» **Supplied entries**
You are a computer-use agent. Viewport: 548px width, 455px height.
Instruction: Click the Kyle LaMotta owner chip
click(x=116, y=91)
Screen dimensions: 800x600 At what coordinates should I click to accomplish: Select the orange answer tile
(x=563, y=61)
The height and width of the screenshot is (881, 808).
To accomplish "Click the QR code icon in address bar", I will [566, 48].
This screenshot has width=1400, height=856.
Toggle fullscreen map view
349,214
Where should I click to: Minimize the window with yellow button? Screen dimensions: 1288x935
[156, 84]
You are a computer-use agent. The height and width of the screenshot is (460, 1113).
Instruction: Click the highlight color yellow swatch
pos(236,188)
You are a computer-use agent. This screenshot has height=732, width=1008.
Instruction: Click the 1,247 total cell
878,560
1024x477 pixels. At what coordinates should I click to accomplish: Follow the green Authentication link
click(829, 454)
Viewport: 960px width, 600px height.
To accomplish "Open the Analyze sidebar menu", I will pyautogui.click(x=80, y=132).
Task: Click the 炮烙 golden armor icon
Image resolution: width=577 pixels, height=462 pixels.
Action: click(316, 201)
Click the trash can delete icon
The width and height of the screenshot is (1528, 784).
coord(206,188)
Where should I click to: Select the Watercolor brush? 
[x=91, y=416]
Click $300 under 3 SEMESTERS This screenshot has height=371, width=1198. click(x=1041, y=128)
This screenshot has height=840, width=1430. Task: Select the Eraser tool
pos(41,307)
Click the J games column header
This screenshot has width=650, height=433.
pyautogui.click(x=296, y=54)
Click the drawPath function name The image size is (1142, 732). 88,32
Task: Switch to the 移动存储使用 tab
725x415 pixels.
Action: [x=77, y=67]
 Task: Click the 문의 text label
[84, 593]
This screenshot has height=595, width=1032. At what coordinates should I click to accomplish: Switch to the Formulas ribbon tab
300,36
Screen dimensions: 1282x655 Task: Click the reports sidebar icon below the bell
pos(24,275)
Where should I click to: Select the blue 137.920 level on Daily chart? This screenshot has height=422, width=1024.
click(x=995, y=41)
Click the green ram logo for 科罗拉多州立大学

» **Problem to solve**
Say how many lines of the material contain the word "computer". Add nothing to the number.

» **Exercise result**
3